▸ **ASSIGNMENT**:
In the entries below, some lines hold the string "order"; please say how many, giving the number and nothing else.

=== Begin Enclosure ===

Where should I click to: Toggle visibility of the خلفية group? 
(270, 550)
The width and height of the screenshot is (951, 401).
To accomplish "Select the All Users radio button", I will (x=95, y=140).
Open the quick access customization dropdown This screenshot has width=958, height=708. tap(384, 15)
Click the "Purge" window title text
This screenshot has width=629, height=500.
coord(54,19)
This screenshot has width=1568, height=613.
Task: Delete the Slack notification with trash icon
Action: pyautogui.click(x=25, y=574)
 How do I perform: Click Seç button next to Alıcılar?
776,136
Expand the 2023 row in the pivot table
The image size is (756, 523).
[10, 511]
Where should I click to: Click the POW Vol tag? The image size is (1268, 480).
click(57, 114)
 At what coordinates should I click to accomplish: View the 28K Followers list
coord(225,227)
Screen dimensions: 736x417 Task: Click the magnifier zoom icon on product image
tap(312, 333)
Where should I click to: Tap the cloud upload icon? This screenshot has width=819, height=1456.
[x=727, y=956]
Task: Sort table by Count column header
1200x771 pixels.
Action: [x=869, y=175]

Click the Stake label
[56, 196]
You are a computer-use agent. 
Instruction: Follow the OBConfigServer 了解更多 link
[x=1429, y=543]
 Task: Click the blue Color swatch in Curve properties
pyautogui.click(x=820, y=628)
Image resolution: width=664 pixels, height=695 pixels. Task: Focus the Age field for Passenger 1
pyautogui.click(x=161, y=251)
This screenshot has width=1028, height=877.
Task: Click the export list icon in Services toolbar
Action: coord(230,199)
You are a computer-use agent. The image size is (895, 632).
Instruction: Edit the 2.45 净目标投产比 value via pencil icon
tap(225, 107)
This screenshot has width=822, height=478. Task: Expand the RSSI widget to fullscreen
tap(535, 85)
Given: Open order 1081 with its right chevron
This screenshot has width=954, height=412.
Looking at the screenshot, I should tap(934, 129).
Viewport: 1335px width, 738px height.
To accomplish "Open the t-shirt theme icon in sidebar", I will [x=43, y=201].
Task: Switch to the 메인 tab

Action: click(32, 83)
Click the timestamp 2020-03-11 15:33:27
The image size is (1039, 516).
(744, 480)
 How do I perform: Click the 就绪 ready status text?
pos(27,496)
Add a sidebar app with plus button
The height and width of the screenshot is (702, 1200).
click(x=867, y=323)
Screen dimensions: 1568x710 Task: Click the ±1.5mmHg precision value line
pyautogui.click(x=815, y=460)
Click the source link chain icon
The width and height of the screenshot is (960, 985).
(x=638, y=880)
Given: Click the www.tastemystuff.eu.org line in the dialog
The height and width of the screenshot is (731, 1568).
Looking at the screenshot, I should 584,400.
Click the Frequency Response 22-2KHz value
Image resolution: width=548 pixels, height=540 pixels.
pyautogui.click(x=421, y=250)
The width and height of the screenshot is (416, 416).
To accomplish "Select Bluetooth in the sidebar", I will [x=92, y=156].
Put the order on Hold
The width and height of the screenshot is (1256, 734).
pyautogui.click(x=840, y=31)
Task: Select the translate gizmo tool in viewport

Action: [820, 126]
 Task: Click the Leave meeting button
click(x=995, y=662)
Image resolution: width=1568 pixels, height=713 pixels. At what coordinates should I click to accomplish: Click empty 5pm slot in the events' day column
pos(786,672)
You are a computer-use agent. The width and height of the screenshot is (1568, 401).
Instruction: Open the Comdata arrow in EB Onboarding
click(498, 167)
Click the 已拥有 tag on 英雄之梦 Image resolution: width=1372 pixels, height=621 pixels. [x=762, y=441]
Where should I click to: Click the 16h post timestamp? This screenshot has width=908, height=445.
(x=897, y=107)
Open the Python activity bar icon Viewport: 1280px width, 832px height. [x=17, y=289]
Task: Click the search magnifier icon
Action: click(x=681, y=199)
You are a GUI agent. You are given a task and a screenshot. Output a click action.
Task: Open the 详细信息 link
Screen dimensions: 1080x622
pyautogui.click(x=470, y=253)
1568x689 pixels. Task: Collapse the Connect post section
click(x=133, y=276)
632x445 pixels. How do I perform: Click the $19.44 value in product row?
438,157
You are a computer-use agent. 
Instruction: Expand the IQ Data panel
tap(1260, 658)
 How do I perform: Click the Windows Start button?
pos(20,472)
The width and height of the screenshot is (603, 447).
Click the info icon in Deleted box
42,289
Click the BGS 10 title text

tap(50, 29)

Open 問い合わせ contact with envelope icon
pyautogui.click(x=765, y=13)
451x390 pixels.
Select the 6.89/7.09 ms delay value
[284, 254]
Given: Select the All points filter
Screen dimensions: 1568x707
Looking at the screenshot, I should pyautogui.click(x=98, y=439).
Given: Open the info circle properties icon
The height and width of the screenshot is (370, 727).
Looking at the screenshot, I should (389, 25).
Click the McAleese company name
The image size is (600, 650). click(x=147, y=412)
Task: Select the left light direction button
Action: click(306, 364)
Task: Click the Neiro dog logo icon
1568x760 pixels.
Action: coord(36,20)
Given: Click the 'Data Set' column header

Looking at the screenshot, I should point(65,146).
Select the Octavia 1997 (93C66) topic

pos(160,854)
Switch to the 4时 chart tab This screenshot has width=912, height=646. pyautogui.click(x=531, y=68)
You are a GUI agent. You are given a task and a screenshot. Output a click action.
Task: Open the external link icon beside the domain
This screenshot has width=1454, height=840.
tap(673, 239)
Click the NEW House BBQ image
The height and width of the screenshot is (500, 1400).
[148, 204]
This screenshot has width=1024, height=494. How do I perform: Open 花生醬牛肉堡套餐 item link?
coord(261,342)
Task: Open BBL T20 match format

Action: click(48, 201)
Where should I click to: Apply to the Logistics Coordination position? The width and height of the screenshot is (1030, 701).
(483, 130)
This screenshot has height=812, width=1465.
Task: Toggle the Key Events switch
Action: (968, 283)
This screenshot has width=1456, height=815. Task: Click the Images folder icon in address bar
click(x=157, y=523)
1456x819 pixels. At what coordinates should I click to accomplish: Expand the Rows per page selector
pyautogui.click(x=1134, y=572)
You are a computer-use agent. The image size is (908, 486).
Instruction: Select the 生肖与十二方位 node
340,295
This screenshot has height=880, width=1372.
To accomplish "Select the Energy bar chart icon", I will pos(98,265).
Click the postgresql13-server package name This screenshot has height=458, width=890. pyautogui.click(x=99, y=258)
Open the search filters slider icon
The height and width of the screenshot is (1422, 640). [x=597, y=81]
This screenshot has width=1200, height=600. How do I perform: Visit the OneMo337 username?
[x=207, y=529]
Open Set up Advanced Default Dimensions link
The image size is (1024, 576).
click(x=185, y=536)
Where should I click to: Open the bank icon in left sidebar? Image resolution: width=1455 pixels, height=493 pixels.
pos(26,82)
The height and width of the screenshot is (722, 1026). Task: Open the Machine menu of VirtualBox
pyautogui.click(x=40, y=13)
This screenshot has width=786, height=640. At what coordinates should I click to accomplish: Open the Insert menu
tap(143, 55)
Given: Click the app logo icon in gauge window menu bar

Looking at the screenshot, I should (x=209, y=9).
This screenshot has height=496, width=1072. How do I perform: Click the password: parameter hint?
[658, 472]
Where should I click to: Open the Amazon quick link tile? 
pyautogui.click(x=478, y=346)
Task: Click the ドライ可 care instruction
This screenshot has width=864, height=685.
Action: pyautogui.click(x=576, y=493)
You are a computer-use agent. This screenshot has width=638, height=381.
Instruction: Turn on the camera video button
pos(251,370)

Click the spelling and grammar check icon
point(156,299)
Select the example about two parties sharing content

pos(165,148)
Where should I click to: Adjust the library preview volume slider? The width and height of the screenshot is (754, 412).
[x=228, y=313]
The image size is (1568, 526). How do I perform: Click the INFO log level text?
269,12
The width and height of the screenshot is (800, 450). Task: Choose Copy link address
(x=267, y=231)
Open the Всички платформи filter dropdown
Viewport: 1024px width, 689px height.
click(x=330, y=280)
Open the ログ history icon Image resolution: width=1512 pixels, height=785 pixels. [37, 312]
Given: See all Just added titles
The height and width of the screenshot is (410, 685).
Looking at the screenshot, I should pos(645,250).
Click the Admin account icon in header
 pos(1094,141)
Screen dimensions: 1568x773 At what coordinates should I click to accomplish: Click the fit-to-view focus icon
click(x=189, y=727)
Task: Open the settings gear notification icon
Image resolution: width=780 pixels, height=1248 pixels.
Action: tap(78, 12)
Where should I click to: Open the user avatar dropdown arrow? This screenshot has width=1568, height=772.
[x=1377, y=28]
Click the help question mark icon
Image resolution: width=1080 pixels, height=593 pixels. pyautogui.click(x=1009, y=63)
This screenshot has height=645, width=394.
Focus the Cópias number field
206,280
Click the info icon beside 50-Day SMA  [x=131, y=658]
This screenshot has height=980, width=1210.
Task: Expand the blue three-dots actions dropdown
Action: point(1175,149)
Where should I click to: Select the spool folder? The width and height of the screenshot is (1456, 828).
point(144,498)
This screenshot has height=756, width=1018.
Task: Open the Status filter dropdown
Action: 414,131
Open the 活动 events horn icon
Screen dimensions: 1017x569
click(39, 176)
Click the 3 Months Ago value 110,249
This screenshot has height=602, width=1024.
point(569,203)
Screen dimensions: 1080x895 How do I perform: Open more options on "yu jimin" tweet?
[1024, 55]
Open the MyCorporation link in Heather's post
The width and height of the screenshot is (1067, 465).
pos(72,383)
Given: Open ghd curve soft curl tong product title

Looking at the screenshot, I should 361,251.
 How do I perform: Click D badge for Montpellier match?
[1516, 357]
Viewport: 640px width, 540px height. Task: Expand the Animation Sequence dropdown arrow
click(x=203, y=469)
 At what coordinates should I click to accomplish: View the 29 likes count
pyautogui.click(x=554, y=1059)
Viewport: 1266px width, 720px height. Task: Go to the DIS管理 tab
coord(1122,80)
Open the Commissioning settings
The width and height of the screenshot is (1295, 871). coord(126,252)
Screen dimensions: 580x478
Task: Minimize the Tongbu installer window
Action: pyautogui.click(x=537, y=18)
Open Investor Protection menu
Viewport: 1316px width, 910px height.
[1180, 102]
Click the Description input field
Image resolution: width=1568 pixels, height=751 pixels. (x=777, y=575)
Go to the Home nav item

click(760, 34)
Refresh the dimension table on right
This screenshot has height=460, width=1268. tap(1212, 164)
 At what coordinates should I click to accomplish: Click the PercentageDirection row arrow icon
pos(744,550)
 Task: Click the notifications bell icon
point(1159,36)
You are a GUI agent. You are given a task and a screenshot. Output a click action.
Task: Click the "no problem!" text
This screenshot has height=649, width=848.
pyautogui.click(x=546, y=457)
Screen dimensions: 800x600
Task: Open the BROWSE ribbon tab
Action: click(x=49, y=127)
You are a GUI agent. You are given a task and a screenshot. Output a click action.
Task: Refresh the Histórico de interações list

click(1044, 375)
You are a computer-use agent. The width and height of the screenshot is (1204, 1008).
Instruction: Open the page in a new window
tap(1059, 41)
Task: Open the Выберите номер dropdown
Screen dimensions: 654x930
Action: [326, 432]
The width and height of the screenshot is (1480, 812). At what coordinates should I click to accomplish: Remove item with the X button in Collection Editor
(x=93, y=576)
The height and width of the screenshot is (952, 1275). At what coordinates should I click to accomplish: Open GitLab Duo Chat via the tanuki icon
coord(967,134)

=== End Enclosure ===

▸ **TASK RESULT**:
2